*Given entries:*
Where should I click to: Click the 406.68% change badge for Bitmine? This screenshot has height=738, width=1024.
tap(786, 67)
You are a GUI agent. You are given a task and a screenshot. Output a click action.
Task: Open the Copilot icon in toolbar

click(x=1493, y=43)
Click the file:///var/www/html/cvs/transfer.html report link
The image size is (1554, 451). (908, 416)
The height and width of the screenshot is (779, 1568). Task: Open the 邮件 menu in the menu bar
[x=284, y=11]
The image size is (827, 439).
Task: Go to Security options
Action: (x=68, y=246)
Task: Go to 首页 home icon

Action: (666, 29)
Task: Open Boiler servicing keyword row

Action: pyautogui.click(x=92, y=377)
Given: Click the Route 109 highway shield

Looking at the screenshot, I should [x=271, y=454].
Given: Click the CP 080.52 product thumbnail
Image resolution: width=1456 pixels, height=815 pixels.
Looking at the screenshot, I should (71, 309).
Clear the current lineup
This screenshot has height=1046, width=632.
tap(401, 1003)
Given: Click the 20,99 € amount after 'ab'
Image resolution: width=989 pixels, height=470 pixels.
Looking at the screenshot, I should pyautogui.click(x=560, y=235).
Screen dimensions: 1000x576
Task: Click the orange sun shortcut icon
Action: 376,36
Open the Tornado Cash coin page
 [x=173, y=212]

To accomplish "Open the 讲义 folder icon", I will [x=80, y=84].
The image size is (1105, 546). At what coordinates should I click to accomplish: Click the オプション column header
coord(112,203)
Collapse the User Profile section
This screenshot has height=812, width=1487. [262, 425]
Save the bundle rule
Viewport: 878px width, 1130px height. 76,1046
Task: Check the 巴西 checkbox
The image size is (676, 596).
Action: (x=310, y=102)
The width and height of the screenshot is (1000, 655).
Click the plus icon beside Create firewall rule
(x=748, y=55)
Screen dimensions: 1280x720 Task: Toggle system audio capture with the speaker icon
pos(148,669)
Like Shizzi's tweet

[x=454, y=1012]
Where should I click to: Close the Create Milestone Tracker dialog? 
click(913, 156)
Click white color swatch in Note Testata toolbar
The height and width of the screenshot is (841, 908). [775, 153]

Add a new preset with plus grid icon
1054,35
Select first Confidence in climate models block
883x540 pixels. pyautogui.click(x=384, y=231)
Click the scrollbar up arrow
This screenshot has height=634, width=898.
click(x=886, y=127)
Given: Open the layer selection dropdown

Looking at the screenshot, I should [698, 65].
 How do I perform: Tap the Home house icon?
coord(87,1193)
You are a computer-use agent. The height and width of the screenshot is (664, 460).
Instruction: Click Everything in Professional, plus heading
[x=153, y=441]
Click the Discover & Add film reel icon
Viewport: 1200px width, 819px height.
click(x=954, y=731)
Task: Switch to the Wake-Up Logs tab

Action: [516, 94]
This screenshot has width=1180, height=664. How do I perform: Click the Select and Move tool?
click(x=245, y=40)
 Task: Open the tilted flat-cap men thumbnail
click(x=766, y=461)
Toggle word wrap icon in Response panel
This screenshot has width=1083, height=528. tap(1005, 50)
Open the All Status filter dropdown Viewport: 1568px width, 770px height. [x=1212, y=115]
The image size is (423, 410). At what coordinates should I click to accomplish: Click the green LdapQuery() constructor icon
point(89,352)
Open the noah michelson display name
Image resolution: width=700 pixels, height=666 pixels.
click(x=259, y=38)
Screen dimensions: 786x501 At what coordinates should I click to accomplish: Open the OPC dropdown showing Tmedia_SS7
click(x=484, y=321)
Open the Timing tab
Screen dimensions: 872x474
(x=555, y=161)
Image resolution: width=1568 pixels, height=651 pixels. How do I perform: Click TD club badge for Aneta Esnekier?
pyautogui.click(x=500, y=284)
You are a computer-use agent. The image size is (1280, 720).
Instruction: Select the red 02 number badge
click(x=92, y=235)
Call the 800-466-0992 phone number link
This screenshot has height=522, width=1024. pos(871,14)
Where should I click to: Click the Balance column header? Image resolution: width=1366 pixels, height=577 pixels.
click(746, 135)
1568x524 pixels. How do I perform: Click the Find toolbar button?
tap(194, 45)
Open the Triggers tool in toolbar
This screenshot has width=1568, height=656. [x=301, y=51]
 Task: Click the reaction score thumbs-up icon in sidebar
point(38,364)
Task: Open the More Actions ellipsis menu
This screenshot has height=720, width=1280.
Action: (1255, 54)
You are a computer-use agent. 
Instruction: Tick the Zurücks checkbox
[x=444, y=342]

*About this exercise:* Reproduce the full listing exactly.

*Exercise solution:*
Where should I click to: Click the 406.68% change badge for Bitmine? This screenshot has height=738, width=1024.
tap(786, 67)
You are a GUI agent. You are given a task and a screenshot. Output a click action.
Task: Open the Copilot icon in toolbar

click(x=1493, y=43)
Click the file:///var/www/html/cvs/transfer.html report link
The image size is (1554, 451). (908, 416)
The height and width of the screenshot is (779, 1568). Task: Open the 邮件 menu in the menu bar
[x=284, y=11]
The image size is (827, 439).
Task: Go to Security options
Action: (x=68, y=246)
Task: Go to 首页 home icon

Action: (666, 29)
Task: Open Boiler servicing keyword row

Action: pyautogui.click(x=92, y=377)
Given: Click the Route 109 highway shield

Looking at the screenshot, I should [x=271, y=454].
Given: Click the CP 080.52 product thumbnail
Image resolution: width=1456 pixels, height=815 pixels.
Looking at the screenshot, I should (71, 309).
Clear the current lineup
This screenshot has height=1046, width=632.
tap(401, 1003)
Given: Click the 20,99 € amount after 'ab'
Image resolution: width=989 pixels, height=470 pixels.
Looking at the screenshot, I should pyautogui.click(x=560, y=235).
Screen dimensions: 1000x576
Task: Click the orange sun shortcut icon
Action: 376,36
Open the Tornado Cash coin page
 [x=173, y=212]

To accomplish "Open the 讲义 folder icon", I will [x=80, y=84].
The image size is (1105, 546). At what coordinates should I click to accomplish: Click the オプション column header
coord(112,203)
Collapse the User Profile section
This screenshot has height=812, width=1487. [262, 425]
Save the bundle rule
Viewport: 878px width, 1130px height. 76,1046
Task: Check the 巴西 checkbox
The image size is (676, 596).
Action: (x=310, y=102)
The width and height of the screenshot is (1000, 655).
Click the plus icon beside Create firewall rule
(x=748, y=55)
Screen dimensions: 1280x720 Task: Toggle system audio capture with the speaker icon
pos(148,669)
Like Shizzi's tweet

[x=454, y=1012]
Where should I click to: Close the Create Milestone Tracker dialog? 
click(913, 156)
Click white color swatch in Note Testata toolbar
The height and width of the screenshot is (841, 908). [775, 153]

Add a new preset with plus grid icon
1054,35
Select first Confidence in climate models block
883x540 pixels. pyautogui.click(x=384, y=231)
Click the scrollbar up arrow
This screenshot has height=634, width=898.
click(x=886, y=127)
Given: Open the layer selection dropdown

Looking at the screenshot, I should [698, 65].
 How do I perform: Tap the Home house icon?
coord(87,1193)
You are a computer-use agent. The height and width of the screenshot is (664, 460).
Instruction: Click Everything in Professional, plus heading
[x=153, y=441]
Click the Discover & Add film reel icon
Viewport: 1200px width, 819px height.
click(x=954, y=731)
Task: Switch to the Wake-Up Logs tab

Action: [516, 94]
This screenshot has width=1180, height=664. How do I perform: Click the Select and Move tool?
click(x=245, y=40)
 Task: Open the tilted flat-cap men thumbnail
click(x=766, y=461)
Toggle word wrap icon in Response panel
This screenshot has width=1083, height=528. tap(1005, 50)
Open the All Status filter dropdown Viewport: 1568px width, 770px height. [x=1212, y=115]
The image size is (423, 410). At what coordinates should I click to accomplish: Click the green LdapQuery() constructor icon
point(89,352)
Open the noah michelson display name
Image resolution: width=700 pixels, height=666 pixels.
click(x=259, y=38)
Screen dimensions: 786x501 At what coordinates should I click to accomplish: Open the OPC dropdown showing Tmedia_SS7
click(x=484, y=321)
Open the Timing tab
Screen dimensions: 872x474
(x=555, y=161)
Image resolution: width=1568 pixels, height=651 pixels. How do I perform: Click TD club badge for Aneta Esnekier?
pyautogui.click(x=500, y=284)
You are a computer-use agent. The image size is (1280, 720).
Instruction: Select the red 02 number badge
click(x=92, y=235)
Call the 800-466-0992 phone number link
This screenshot has height=522, width=1024. pos(871,14)
Where should I click to: Click the Balance column header? Image resolution: width=1366 pixels, height=577 pixels.
click(746, 135)
1568x524 pixels. How do I perform: Click the Find toolbar button?
tap(194, 45)
Open the Triggers tool in toolbar
This screenshot has width=1568, height=656. [x=301, y=51]
 Task: Click the reaction score thumbs-up icon in sidebar
point(38,364)
Task: Open the More Actions ellipsis menu
This screenshot has height=720, width=1280.
Action: (1255, 54)
You are a computer-use agent. 
Instruction: Tick the Zurücks checkbox
[x=444, y=342]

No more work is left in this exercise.